Most cancer-associated mutations affect the catalytically active half of POLE. Colored bars represent the main subunits of DNA pols, a catalytic subunit of pol α, POLA1, in light blue; of pol ε, POLE, in yellow; of pol δ, POLD1, in red; and pol ζ, REV3L, in purple. Note that POLE is a tandem of active pol (N-terminal half) and inactive pol (C-terminal half) [5,6]. Evolutionarily conserved motifs characteristic for all exonuclease (exo) domains, are labeled I-V in green and pol domains are labeled I-VI and KxY in red [5,6,7,8,9,10,11,12]. The order of the motifs along all four proteins is the same, but they occupy different parts of the whole protein.
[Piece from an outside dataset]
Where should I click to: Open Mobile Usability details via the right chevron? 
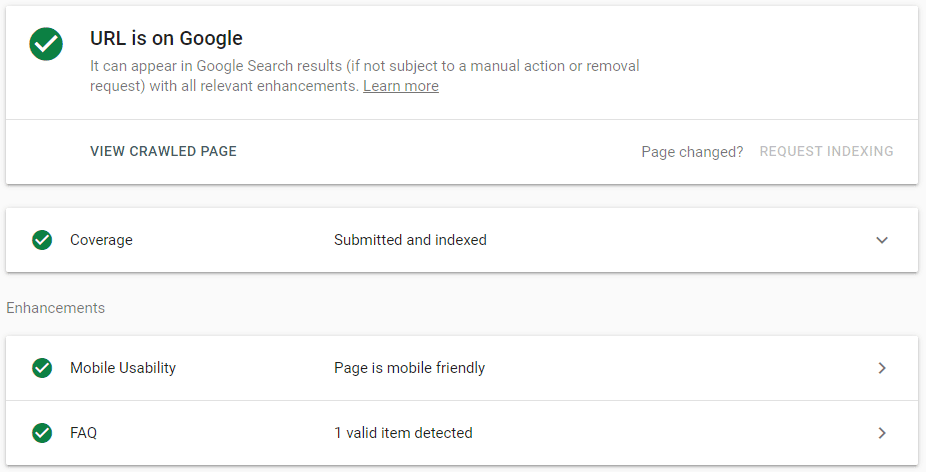coord(881,368)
For example, REV3L has a very long N-terminal part not related to pols. In POL1, REV3L, and the C-terminal half of POLE, the exonuclease motifs are inactivated during evolution; they are shown in blue. Inactivated pol motifs in the C-terminal half of POLE are shown in black. The key for these and other elements of the pol primary structure is in the left upper quarter of the figure. Rows of circles of different sizes and shades of grey below the catalytic pol subunits represent the number of missense mutations found in tumors along the protein regions in 100 amino acid increments. Variants were collected from the cBioPortal database from a curated non-overlapping collection of tumor genomes (https://www.cbioportal.org/ (cbioportal.org)). A guide explaining the relation between size and intensity of grey to the number of mutations found in the database in the 100 amino acids interval is on the left lower quarter of the figure.